Stéphane Ravier : trois mois de prison pour avoir collé des affiches, c’est une “dérive tyrannique gravissime”
Auteur : Elio Di Santolo, master de droit pénal des affaires, Université de Lorraine
Liens d’intérêts : aucun
Fonctions politiques ou similaires : aucune
Relecteur : Jean-Baptiste Thierry, professeur de droit pénal, Université de Lorraine
Liens d’intérêts : aucun
Fonctions politiques ou similaires : aucune
Secrétariat de rédaction : Sasha Morsli Gauthier
Source : Compte X (Twitter) de Stéphane Ravier, 13 décembre 2023
Non seulement les trois condamnés ne l’ont été qu’avec sursis, mais il n’ont pas été sanctionnés pour un simple collage d’affiches : ces affiches appelaient à la haine.
Bien que reconnue comme une liberté fondamentale, la liberté d’expression connaît néanmoins certaines limites, qui n’impliquent pas pour autant une déviance vers un État totalitaire.
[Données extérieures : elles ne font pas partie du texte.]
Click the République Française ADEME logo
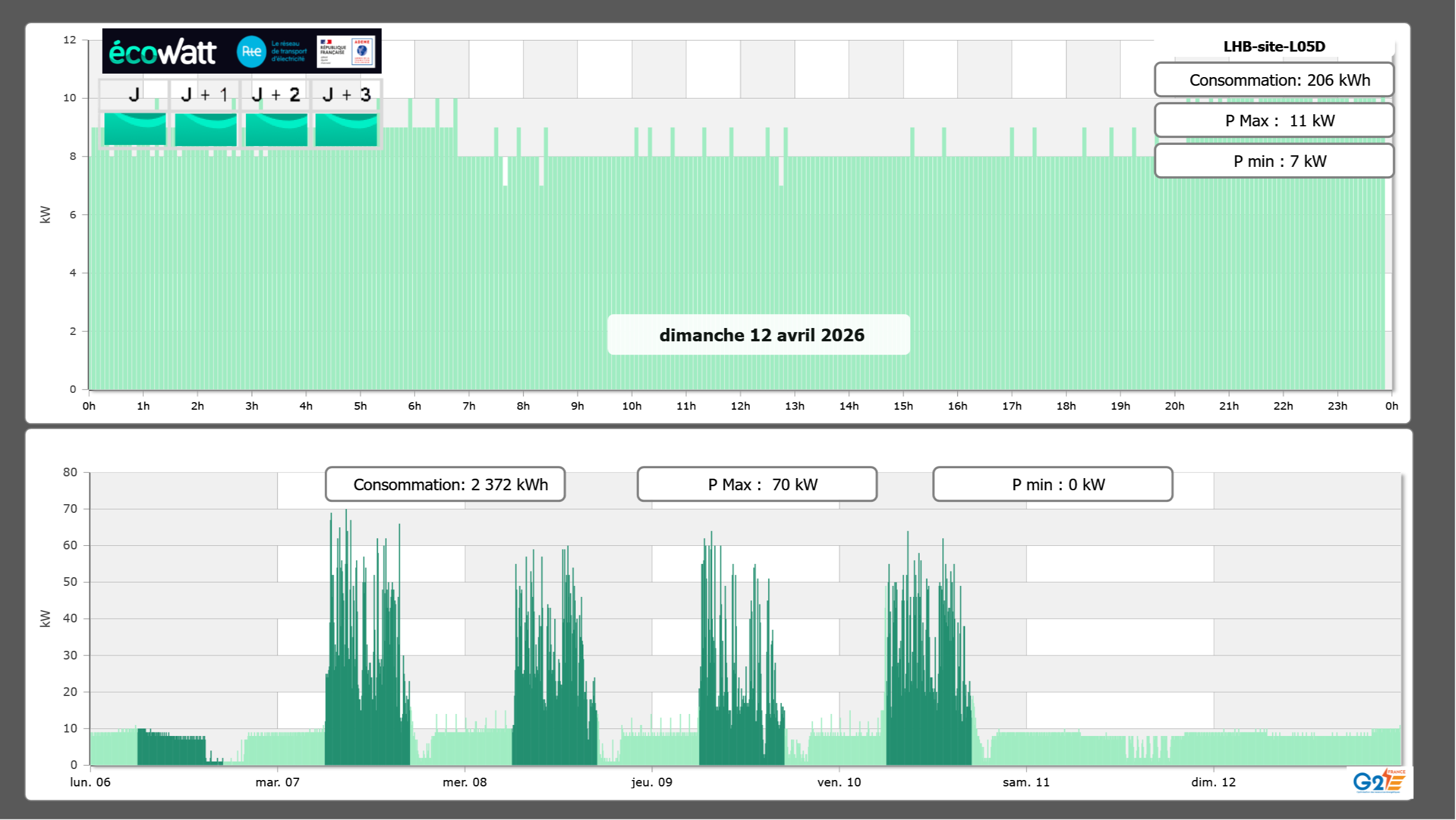 point(346,52)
À la suite de l’attaque d’Annecy, dont l’auteur armé d’un couteau avait blessé quatre enfants et deux adultes, des militants du groupuscule identitaire Patria Albigès avaient fermé les parcs de la ville d’Albi le 10 juin et inscrit sur des pancartes : “Parc fermé – raison de fermeture : risque élevé de se faire poignarder – protégeons nos familles de l’immigration”. Trois prévenus comparaissaient devant le tribunal correctionnel d’Albi ce mardi 12 décembre pour cette action : ils ont été condamnés à trois mois de prison avec sursis.
Sur le réseau social X, le sénateur Stéphane Ravier, élu du groupe Reconquête, commentait cette décision : “Trois mois de prison pour avoir COLLÉ DES AFFICHES ? Mais on est où là, en Union Soviétique ? La répression prend un tour absolument délirant, cette dérive tyrannique est gravissime”.
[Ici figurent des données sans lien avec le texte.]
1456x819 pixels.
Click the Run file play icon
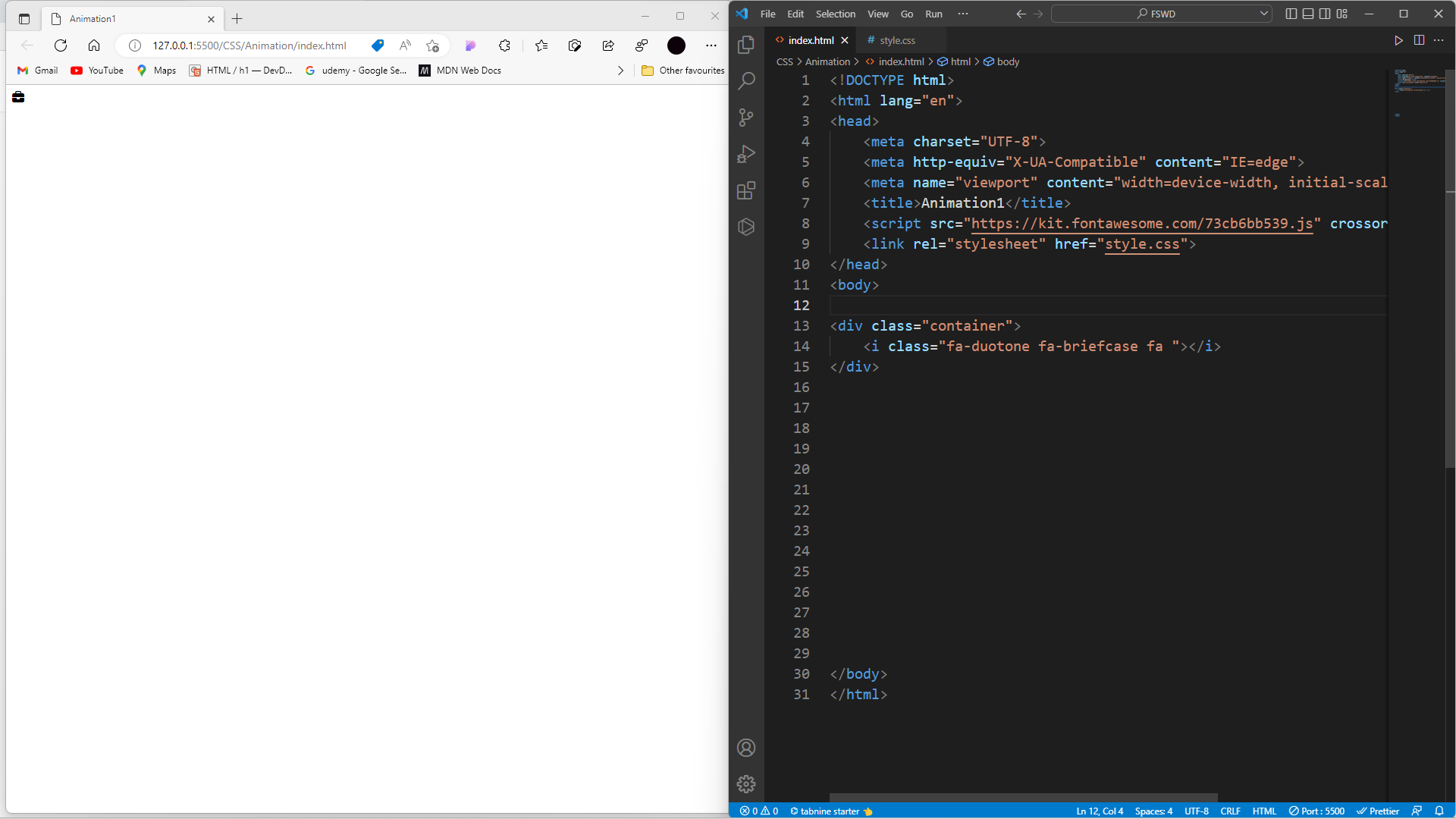point(1398,40)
Contrairement à ce que ce commentaire suggère, les membres du groupuscule n’ont pas été condamnés pour avoir collé des affiches mais en raison du contenu de ces affiches.
D’abord ce qui est faux
Contrairement à ce que soutient Stéphane Ravier, les auteurs de cette action “anti-migrants” n’ont pas été condamnés pour avoir simplement collé des affiches, mais pour avoir, sur ces affiches, commis une provocation à la haine en raison de la non-appartenance d’un groupe de personnes, les immigrés, à une nation : la France. Dans le cas des affiches en cause, assimiler “l’immigration” à la délinquance, et plus particulièrement au risque de se faire poignarder, revient à dire que les étrangers sont dangereux et donc à inciter la population à les rejeter.
Ensuite, les trois membres du groupuscule ont été condamnés avec sursis, ce qui rend la peine bien moins “gravissime”.
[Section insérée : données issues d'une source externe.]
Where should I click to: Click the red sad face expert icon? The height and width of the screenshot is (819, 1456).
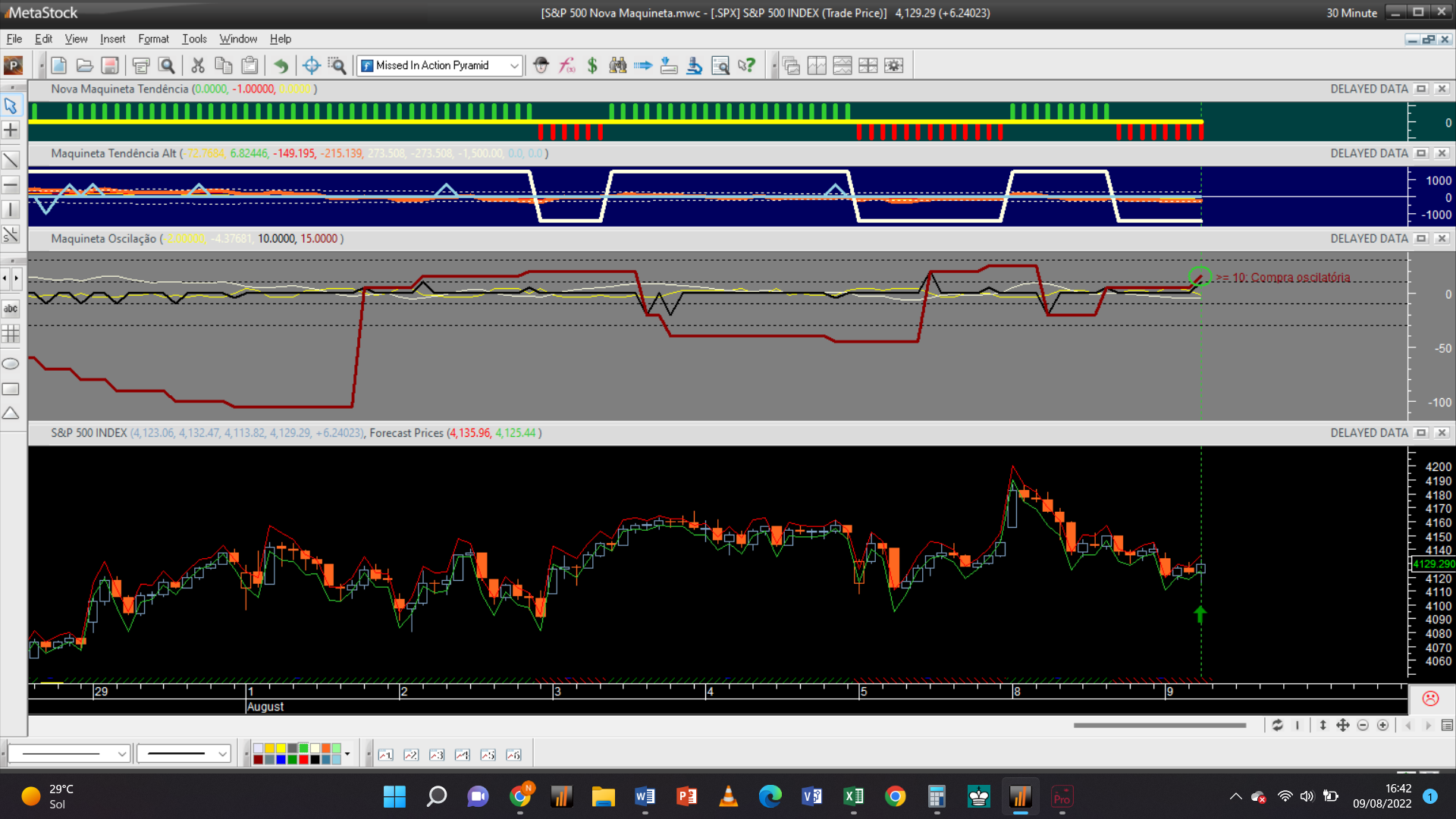coord(1430,698)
Un abus de la liberté d’expression
On trouve dans la loi du 29 juillet 1981 sur la liberté de la presse plusieurs infractions qui permettent de punir les abus de la liberté d’expression. Constitue ainsi une infraction toute provocation “à la haine ou à la violence à l’égard d’une personne ou d’un groupe de personnes à raison de leur origine ou de leur appartenance ou de leur non-appartenance à une ethnie, une nation, une race ou une religion déterminée” (article 24 de la loi de 1881). Peu importe le mode d’expression : l’infraction est caractérisée, qu’elle soit commise “par des discours, cris ou menaces proférés dans des lieux ou réunions publics, soit par des écrits, imprimés, dessins, gravures, peintures, emblèmes, images ou tout autre support de l’écrit” (article 23 de la loi de 1881). Ainsi, dire qu’il faut réduire le nombre d’immigrés n’est pas répréhensible. En revanche, clamer que les immigrés sont dangereux et tenter d’instaurer un climat de haine à leur égard est puni.
La peine encourue pour de tels actes est “d’un an d’emprisonnement et de 45 000 euros d’amende ou de l’une de ces deux peines seulement” (article 24 de la loi de 1881). On le voit, ce qui est interdit, c’est le fait d’exhorter, d’inciter des personnes à avoir un comportement haineux, violent ou discriminatoire envers un groupe de personnes en raison d’un des critères énoncés par la loi.
Stéphane Ravier, que nous avons contacté, n’a pas répondu à nos sollicitations.